TEXTAUSZUG:
Das Vorbild der Schwabenmetropole: Die Londoner Docklands

Die Städte sind im Wandel. Das Bild von der alten kompakten Stadt mit ihrem Kern, den differenzierten baulichen Strukturen und öffentlichen Räumen wird aufgeweicht von neuen glitzernden Quartieren, die zudem der sozial durchmischten Stadtgesellschaft den Boden streitig machen. Statt städtischer Zentralität dominieren künstlich anmutende Business Distrikts, Bankenviertel, Shopping Malls oder Dienstleistungszentren den Stadtgrundriß. Gehört die Stadt der Zukunft den mobilen Besserverdienenden, der Freizeit- und Laptopsociety?

AUFGABE 1: Was bestimmt laut dem Textauszug über die Londoner Docklands statt städtischer Zentralität den Stadtgrundriß?
AUFGABE 2: Schreib den Textauszug über die Londoner Docklands im gleichen Ton weiter, und zwar nach seiner letzten Frage.
Die Zeilen darunter brauchst du nicht.

DATENAUSZUG:
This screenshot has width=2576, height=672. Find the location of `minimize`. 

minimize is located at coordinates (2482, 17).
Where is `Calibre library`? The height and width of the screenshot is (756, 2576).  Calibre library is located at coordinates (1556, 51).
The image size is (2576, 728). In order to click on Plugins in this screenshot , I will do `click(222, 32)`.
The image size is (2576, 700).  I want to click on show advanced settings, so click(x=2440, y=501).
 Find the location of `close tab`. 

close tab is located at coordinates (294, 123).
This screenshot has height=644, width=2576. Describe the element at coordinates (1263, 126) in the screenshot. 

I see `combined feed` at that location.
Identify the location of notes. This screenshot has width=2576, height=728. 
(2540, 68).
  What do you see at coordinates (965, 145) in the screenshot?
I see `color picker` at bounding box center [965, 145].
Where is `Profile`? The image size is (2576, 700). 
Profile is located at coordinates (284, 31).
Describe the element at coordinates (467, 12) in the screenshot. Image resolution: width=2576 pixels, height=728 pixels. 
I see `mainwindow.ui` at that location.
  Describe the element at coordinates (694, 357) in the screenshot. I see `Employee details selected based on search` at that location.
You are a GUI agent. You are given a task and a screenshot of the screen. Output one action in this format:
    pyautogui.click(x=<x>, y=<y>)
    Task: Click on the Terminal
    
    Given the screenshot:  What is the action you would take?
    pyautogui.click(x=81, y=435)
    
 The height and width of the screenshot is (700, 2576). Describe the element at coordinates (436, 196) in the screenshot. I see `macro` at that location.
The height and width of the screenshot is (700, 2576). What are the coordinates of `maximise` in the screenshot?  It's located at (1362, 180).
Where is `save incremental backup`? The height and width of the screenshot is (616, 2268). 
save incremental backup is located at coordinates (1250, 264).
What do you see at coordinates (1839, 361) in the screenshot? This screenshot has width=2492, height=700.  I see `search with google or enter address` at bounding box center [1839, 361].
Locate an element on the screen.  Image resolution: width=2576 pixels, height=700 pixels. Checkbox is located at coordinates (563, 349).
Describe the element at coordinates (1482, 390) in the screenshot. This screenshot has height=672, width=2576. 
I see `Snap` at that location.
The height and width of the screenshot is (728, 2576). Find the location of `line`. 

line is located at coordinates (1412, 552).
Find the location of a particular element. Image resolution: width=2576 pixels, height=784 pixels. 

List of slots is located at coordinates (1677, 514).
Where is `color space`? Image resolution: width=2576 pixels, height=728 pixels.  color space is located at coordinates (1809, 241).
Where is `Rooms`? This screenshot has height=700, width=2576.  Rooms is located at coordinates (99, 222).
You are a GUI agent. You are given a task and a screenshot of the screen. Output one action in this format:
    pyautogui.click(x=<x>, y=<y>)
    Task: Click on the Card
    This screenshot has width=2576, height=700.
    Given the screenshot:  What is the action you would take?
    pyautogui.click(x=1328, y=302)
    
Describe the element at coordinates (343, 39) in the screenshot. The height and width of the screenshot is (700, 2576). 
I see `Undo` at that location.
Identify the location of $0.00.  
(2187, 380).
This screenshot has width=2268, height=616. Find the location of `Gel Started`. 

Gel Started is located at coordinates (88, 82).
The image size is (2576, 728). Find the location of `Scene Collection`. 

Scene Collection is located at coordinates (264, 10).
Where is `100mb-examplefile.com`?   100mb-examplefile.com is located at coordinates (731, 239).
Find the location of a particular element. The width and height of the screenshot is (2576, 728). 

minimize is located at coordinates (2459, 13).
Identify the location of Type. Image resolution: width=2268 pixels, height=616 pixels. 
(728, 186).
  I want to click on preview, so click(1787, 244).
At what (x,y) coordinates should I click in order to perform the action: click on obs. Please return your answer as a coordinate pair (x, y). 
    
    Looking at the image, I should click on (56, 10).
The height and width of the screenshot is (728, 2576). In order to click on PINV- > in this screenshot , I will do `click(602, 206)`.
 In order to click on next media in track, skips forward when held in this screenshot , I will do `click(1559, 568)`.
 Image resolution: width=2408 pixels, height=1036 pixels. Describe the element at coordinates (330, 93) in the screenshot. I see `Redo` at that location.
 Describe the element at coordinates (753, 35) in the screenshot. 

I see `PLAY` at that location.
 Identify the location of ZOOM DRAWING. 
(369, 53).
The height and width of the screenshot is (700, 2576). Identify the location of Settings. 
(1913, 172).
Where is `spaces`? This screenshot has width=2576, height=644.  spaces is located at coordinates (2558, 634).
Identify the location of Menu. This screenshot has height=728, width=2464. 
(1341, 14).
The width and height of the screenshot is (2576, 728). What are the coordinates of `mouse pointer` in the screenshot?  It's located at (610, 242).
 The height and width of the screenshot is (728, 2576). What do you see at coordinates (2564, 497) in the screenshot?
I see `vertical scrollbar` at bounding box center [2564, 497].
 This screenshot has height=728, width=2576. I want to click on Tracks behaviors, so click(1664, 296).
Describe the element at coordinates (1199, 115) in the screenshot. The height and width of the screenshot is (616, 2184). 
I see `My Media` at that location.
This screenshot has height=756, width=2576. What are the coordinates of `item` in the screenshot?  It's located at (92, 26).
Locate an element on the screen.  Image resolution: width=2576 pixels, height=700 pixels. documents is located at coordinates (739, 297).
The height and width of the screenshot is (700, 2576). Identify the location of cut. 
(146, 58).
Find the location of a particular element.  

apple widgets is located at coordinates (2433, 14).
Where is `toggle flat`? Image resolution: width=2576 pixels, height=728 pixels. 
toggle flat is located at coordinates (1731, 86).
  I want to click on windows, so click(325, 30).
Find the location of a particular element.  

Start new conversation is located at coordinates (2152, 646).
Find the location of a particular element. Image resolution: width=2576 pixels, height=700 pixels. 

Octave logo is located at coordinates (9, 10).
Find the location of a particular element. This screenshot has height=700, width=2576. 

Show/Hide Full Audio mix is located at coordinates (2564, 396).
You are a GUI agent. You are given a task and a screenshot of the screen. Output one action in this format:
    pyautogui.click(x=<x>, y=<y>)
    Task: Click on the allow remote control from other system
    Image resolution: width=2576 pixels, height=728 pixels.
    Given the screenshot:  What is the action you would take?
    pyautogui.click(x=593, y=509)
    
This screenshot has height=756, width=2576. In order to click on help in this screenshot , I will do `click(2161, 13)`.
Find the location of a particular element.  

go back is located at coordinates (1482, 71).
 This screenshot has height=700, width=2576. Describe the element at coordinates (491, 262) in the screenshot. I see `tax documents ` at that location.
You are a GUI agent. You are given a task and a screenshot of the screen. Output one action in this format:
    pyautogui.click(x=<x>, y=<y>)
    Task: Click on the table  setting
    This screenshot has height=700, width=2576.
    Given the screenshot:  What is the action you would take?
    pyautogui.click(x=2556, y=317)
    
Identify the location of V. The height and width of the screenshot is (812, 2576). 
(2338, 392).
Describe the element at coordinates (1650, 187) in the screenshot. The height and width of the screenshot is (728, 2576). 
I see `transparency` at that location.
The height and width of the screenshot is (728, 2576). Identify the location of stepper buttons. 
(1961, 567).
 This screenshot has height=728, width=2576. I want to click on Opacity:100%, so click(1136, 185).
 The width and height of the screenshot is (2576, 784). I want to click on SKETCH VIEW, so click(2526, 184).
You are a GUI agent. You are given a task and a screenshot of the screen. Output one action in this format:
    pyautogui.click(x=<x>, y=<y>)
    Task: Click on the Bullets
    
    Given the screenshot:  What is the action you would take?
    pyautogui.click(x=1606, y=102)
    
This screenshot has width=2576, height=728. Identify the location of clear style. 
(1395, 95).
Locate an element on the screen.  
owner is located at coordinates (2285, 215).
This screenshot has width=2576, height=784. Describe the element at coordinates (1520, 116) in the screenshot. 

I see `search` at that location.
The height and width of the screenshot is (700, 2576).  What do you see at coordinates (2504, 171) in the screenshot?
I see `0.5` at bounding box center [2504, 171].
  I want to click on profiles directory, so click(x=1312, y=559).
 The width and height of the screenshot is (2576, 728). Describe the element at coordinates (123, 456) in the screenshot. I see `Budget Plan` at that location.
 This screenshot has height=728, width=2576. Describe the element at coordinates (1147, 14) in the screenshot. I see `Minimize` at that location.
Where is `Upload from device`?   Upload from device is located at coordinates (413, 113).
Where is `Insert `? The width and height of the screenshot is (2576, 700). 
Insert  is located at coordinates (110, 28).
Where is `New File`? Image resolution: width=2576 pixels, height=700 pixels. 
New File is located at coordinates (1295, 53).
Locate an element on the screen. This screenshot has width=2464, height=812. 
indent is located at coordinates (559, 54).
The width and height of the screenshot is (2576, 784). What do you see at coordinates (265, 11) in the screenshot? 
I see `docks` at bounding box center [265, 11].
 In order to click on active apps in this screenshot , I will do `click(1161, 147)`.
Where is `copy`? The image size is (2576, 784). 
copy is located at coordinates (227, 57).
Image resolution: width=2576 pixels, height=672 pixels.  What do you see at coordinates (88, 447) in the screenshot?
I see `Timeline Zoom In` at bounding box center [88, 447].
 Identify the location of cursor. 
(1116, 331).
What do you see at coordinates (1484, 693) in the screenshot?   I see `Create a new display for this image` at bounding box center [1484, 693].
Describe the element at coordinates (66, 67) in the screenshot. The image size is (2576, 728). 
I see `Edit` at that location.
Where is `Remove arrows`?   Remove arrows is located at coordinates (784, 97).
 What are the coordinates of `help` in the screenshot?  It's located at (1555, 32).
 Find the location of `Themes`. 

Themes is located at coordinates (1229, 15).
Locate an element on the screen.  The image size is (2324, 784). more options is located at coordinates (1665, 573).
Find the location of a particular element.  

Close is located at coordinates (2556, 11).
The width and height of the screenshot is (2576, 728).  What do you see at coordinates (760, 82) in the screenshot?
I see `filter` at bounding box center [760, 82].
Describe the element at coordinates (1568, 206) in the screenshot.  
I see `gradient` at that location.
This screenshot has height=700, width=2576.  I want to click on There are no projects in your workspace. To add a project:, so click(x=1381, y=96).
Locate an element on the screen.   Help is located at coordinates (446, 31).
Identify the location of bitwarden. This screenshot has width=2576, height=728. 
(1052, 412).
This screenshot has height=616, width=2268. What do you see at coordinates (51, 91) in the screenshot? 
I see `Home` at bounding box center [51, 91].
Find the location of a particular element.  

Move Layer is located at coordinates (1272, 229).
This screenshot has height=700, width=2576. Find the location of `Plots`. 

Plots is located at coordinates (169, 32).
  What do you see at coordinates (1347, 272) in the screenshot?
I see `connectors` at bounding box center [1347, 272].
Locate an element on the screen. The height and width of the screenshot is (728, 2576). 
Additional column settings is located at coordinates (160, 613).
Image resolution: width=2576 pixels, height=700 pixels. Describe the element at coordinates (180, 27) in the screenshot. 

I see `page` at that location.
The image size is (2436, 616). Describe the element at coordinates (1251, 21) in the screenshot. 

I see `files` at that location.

ANTWORT 1: Künstlich anmutende Business Distrikts, Bankenviertel, Shopping Malls oder Dienstleistungszentren.

ANTWORT 2:
Als Modell für die neuen Stadtinseln – etwa der Potsdamer Platz in Berlin, die Down Town Frankfurt/Main, das Verkehrs-, Büro-, Wohn- und Kongreßzentrum „Euralille“ im französischen Lille oder das Hafenviertel Barcelonas – gilt heute die Bebauung des Londoner Ostens, auch Docklands genannt.

Auf dem riesigen stadtnahen Hafengelände, das bis Mitte der sechziger Jahre Speicheranlagen, Werften und Verladerampen beherbergte, wurden 1981 die Lagerhallen abgerissen.

Auf dem rund 20 Quadratkilometer großen Gelände am Ufer der Themse recken sich heute zwar mehr als 25 Dienstleistungstürme in die Luft – darunter Englands höchstes Hochhaus. Doch das rund 10 Milliarden Mark teure Projekt aus der Thatcher-Ära für ein neues Zeitungs- und Finanzviertel mit fast 50.000 Arbeitsplätzen, das die private kanadische Firma Olympia und York aus dem Boden stampfte, steht bis heute auf tönernen Füßen.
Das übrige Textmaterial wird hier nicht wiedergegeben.